Copy each line of the entries below that contains the string "computer".

======== Provided records

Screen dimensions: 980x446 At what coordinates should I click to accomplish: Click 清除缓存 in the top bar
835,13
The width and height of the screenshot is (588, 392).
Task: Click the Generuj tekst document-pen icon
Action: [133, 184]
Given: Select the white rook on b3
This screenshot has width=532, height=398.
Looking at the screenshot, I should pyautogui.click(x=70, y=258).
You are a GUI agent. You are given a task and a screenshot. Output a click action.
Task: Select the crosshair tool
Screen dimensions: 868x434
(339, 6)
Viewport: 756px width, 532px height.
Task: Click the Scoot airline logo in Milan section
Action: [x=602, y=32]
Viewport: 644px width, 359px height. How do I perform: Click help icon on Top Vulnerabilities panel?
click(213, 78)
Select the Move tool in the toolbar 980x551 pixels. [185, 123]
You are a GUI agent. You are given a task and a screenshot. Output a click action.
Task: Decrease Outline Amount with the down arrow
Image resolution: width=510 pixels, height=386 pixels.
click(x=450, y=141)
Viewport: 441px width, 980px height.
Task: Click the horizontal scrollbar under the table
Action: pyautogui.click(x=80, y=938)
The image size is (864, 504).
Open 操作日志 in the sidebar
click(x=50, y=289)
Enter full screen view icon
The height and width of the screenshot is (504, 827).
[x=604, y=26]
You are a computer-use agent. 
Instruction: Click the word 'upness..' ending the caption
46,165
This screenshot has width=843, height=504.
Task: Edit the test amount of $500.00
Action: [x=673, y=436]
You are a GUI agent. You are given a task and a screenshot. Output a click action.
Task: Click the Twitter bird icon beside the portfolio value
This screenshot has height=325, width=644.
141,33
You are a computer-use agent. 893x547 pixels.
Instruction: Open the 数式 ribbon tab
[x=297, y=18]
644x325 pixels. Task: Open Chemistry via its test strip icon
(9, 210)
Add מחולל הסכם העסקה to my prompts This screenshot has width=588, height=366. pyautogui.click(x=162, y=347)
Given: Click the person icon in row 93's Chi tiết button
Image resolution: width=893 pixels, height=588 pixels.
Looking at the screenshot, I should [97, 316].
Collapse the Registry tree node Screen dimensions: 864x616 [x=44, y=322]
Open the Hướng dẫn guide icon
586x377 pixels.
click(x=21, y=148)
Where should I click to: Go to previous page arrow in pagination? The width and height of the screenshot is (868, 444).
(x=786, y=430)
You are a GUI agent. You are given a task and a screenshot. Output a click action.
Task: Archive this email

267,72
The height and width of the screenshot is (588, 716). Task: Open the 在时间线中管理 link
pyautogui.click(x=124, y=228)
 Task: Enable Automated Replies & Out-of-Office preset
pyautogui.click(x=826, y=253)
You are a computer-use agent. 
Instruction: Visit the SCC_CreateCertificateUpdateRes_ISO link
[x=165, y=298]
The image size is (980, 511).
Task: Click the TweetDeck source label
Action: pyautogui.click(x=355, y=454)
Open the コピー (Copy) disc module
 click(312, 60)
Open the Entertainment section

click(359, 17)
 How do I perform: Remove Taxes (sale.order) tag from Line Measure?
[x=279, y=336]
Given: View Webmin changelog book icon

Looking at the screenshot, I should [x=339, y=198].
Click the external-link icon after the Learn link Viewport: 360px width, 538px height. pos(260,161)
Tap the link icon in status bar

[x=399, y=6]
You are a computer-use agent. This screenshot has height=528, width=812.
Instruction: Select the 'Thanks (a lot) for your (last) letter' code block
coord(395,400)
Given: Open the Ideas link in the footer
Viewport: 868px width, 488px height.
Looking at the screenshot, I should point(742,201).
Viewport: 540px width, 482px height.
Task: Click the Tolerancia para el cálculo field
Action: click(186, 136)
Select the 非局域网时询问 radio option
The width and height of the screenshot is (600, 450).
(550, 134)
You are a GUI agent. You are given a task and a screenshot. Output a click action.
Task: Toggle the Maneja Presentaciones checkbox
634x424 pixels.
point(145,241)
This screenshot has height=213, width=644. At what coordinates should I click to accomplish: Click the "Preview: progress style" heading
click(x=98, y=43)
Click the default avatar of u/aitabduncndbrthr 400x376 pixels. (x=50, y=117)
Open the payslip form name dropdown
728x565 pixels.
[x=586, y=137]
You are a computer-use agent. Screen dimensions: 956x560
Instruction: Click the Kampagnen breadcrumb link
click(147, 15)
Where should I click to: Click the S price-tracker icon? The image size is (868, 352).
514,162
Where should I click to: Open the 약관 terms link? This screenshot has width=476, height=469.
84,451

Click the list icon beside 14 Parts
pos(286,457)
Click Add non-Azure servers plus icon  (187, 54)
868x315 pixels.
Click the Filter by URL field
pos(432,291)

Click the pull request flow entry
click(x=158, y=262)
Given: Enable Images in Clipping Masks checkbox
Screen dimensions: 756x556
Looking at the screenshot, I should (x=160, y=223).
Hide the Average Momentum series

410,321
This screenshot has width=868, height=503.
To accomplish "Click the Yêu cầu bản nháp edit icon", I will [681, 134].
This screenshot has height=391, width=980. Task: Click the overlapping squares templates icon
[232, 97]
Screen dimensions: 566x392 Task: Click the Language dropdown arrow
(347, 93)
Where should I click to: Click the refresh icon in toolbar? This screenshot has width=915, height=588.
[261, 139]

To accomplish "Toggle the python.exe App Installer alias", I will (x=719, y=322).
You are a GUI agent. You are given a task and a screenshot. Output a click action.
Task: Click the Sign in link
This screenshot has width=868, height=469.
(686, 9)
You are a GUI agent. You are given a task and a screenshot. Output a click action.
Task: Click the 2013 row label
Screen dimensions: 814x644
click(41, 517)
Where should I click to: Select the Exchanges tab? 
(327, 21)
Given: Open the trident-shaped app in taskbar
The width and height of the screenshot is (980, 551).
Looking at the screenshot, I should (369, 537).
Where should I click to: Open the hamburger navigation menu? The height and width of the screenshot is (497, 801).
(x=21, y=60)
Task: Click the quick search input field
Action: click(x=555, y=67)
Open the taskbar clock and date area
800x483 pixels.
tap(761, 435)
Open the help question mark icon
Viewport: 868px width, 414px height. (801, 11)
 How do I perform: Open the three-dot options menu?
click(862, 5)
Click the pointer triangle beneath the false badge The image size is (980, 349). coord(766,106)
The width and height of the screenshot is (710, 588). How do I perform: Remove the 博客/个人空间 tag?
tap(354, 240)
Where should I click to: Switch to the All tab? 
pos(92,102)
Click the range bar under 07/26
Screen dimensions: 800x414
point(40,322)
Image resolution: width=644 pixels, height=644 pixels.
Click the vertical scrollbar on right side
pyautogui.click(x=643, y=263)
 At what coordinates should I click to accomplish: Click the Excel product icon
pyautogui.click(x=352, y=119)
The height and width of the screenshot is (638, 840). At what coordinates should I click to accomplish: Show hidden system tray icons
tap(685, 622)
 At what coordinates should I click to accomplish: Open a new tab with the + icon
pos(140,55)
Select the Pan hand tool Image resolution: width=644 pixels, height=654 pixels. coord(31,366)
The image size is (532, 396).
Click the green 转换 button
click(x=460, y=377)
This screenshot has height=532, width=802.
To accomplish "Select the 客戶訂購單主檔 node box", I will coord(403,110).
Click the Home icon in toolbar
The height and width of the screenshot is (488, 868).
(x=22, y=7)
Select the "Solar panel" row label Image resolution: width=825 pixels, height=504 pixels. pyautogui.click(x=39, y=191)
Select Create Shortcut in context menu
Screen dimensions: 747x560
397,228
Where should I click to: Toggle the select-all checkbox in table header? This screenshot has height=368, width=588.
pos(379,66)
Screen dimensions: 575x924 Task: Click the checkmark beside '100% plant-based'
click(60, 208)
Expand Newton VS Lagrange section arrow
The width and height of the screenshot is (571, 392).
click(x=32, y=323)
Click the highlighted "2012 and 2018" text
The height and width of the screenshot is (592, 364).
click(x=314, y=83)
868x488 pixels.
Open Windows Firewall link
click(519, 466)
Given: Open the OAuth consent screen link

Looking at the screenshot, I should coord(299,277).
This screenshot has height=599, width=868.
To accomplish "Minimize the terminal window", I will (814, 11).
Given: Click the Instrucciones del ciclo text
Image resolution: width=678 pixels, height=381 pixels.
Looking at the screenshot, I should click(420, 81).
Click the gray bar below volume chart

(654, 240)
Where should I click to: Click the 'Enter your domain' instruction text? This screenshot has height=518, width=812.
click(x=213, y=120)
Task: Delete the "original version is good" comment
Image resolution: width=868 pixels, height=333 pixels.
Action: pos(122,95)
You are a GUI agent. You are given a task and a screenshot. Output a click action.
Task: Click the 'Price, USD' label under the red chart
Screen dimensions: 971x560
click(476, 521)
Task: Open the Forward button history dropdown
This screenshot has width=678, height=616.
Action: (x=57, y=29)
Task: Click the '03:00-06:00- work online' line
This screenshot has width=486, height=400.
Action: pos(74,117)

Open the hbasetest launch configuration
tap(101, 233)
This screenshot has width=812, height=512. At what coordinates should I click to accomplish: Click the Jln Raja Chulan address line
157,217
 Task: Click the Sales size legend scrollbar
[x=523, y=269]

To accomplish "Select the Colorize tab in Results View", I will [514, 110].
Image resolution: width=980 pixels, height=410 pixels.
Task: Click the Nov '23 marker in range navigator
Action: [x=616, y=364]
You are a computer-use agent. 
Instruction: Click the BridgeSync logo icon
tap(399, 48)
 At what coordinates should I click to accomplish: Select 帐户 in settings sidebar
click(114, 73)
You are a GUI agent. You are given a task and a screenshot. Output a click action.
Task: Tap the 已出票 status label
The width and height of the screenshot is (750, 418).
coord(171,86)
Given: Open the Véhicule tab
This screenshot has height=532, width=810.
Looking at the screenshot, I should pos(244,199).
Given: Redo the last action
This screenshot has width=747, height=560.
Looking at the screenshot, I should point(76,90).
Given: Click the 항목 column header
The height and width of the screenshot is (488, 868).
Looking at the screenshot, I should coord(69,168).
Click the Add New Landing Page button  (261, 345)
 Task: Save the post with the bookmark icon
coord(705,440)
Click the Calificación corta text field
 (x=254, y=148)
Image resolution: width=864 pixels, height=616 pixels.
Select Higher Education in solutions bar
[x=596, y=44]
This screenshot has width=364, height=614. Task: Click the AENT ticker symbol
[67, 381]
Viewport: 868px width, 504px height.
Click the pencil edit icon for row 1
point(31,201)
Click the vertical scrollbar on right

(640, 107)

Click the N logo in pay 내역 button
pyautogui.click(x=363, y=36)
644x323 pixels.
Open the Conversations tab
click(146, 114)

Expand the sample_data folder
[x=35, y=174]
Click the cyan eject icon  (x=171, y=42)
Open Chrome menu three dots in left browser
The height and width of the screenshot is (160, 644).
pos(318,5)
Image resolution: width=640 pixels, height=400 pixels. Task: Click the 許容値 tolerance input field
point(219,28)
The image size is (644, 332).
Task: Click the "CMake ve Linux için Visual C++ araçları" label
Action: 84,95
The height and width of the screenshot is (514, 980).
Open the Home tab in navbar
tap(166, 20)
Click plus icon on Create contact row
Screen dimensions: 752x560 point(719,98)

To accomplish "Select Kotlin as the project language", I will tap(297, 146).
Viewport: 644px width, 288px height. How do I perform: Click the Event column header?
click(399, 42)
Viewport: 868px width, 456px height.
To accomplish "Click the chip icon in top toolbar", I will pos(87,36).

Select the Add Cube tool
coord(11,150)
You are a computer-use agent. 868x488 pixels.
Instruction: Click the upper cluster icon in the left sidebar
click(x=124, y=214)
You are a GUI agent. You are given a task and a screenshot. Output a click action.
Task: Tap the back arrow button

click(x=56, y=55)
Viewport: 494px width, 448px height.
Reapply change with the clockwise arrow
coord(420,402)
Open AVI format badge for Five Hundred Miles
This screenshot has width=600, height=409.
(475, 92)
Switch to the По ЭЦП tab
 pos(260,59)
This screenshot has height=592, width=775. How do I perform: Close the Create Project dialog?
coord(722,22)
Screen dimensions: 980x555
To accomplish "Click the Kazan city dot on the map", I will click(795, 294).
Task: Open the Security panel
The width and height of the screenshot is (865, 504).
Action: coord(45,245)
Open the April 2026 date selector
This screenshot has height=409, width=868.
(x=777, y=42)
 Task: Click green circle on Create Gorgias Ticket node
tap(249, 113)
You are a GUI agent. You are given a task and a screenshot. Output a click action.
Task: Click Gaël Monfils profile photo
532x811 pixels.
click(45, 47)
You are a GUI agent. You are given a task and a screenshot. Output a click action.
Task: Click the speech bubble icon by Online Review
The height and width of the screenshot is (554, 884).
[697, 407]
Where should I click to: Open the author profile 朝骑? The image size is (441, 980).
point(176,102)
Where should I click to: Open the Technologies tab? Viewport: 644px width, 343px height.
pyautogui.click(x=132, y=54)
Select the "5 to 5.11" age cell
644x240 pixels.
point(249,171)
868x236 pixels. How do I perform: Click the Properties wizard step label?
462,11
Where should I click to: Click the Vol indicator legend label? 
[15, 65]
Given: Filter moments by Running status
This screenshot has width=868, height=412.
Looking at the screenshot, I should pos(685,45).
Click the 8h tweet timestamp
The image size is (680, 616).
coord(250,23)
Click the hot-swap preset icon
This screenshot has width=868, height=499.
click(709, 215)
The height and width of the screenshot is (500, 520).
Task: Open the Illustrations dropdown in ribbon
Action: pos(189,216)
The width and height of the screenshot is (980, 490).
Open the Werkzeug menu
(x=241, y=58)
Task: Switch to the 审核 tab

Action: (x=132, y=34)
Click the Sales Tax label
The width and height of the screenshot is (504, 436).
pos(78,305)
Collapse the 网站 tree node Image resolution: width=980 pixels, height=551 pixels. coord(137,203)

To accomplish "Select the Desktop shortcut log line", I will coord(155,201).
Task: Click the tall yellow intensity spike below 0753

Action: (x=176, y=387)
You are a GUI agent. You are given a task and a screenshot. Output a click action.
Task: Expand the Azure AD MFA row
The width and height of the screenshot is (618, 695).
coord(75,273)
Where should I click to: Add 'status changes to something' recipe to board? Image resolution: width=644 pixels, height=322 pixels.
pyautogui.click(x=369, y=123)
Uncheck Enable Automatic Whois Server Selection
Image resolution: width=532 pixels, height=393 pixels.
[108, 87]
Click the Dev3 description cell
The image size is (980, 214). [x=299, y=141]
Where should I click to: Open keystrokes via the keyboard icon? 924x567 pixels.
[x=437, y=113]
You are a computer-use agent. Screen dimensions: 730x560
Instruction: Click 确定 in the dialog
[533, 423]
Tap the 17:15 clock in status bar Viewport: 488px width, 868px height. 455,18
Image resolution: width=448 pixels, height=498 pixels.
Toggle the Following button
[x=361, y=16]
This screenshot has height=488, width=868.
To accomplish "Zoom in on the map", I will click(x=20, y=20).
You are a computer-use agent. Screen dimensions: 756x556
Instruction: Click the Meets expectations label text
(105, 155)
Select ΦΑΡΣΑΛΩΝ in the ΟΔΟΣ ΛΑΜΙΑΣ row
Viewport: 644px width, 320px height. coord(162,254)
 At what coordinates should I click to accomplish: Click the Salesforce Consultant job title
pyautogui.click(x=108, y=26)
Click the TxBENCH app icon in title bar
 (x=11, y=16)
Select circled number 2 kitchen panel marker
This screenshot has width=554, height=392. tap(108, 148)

================

■ **Solution to this exercise**:
You are a computer-use agent. 
You are a computer-use agent. 893x547 pixels.
You are a computer-use agent. 
You are a computer-use agent. This screenshot has height=528, width=812.
You are a computer-use agent. Screen dimensions: 956x560
You are a computer-use agent. 
You are a computer-use agent. 868x488 pixels.
You are a computer-use agent. Screen dimensions: 730x560
You are a computer-use agent. Screen dimensions: 756x556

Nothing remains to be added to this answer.